But the bio-kids pose all the typical dilemmas that parents encounter. How to build their confidence…how to instill life skills…how to engender empathy…how to provide guidance and discipline? Even if my parents are total screw-ups in myriad ways, they are genuinely anxious about raising the girls properly.
Even though spanking is a non-issue at LBHQ, where the only physical punishment that occurs is administered by children to a certain bear, we live in a demographic that reads Proverbs (although perhaps not Deuteronomy’s more choice bits)—i.e., spare the rod, spoil the child. While you don’t see parents whacking their kids at the playground too often, you frequently hear earnest conversations in which one parent defends to another the place of spanking in the God-fearing dad or mum’s parental toolkit. And even more often you hear these parents threatening their kids with a spanking.
At LBHQ there are no “spanking offenses” on the books. The kids do not live in fear of a hiding. They don’t quake fearfully in remembrance of past spankings. They only even know the word “spank” because it gets used teasingly (and they may have overheard the term “spank the monkey”).
This is not to say they’ve never received a swat on the bum. My mum recalls (guiltily) the day P refused to have her crappy diaper changed, kicking and screaming her resistance even as excrement leaked from her pants to the floor. She escaped the change mat while still covered in crap and darted across the room, flinging the feces off her body on the way to her clean bedsheets—at which point Mum seized her and gave her bum a smack. She hadn’t managed to persuade P to cooperate, and her frustration got the better of her. This happens to plenty of parents. But parents like mine don’t feel good about it.

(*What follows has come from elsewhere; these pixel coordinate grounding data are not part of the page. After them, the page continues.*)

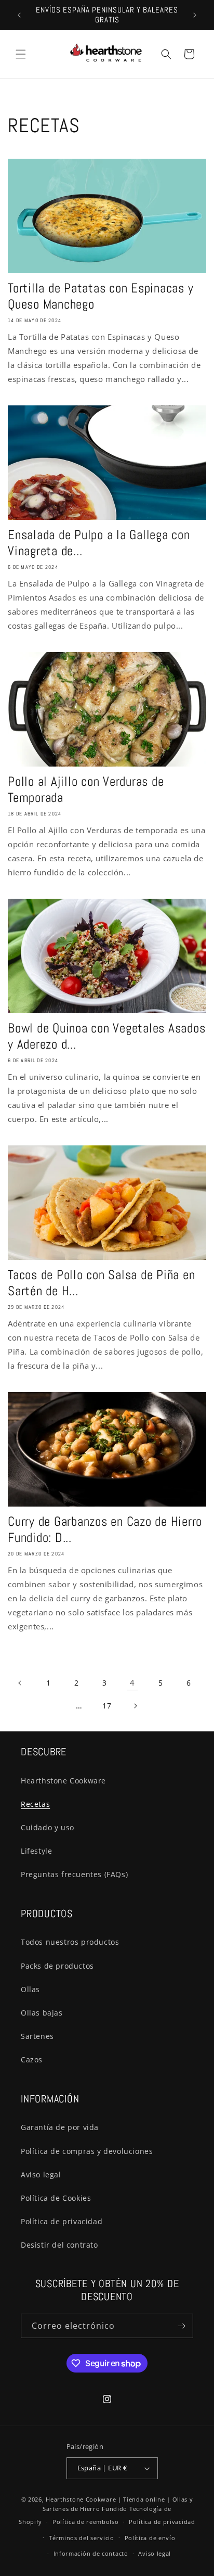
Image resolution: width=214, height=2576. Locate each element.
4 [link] (132, 1682)
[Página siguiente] (135, 1705)
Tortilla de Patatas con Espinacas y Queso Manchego (100, 296)
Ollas (30, 1989)
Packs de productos (57, 1966)
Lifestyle (36, 1851)
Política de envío (150, 2538)
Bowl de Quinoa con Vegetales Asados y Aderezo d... (106, 1036)
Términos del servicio (81, 2538)
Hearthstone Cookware (63, 1781)
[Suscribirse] (181, 2326)
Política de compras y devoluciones (87, 2151)
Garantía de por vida (60, 2127)
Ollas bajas (42, 2013)
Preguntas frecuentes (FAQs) (74, 1874)
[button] (20, 54)
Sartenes (37, 2036)
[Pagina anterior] (20, 1683)
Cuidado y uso (47, 1827)
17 (106, 1706)
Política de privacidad (61, 2221)
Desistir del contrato (59, 2245)
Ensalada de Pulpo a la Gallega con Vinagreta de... (99, 543)
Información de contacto (91, 2553)
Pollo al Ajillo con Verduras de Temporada (86, 789)
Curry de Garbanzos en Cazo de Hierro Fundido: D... (105, 1529)
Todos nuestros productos (70, 1942)
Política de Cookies (56, 2198)
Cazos (32, 2059)
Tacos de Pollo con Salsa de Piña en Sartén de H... (101, 1283)
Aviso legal (41, 2174)
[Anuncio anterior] (19, 15)
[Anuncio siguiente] (194, 15)
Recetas (35, 1804)
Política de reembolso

They rehash the scene for days after, wondering how they could have defused the situation without resorting to physical means.
It’s one thing to lose your cool and feel terrible afterwards. It’s another thing to make a calculated choice to hit your child because you believe a higher authority endorses the action as a disciplinary method.
Unhappy Mommy does a much better job than I can do outlining the arguments against spanking, going so far as to provide citations to support her position. She writes a balanced, nonjudgmental, and thoughtful piece on the subject. Is it ever a hot-button topic! The comments rolled in, and one commenter particularly caught my attention; she was so inanely self-righteous that I decided to rebut each of her points one by one. I know, I come across as a total asshole, but it bothered me so much that someone could mindlessly take a verse from Proverbs as license to hit a child. Whether you’re an atheist, an agnostic, or a believer, it should be obvious that much of the bible shouldn’t be taken literally (child sacrifice in Judges 11:30-39 for example, or God-sent bears mauling children in 2 Kings 2:23-24). And if some of it shouldn’t be taken literally, why should any of it be taken literally—especially as it applies to modern-day parenting?
I don’t think it’s disrespectful to anyone’s faith to say that as a society we should be able to devise good guidelines about child rearing that consider the optimal well-being of children and utilize any and all science at hand to steer us in the right direction. We are all learning and making mistakes every day—but the biggest mistake is to turn our brains off and dumbly accept one cherry-picked piece of scripture as an edifice on which to base our parental discipline.
Thump! That was me falling off the soapbox. Tomorrow we’ll be back to the usual drunkenness and debauchery. Promise.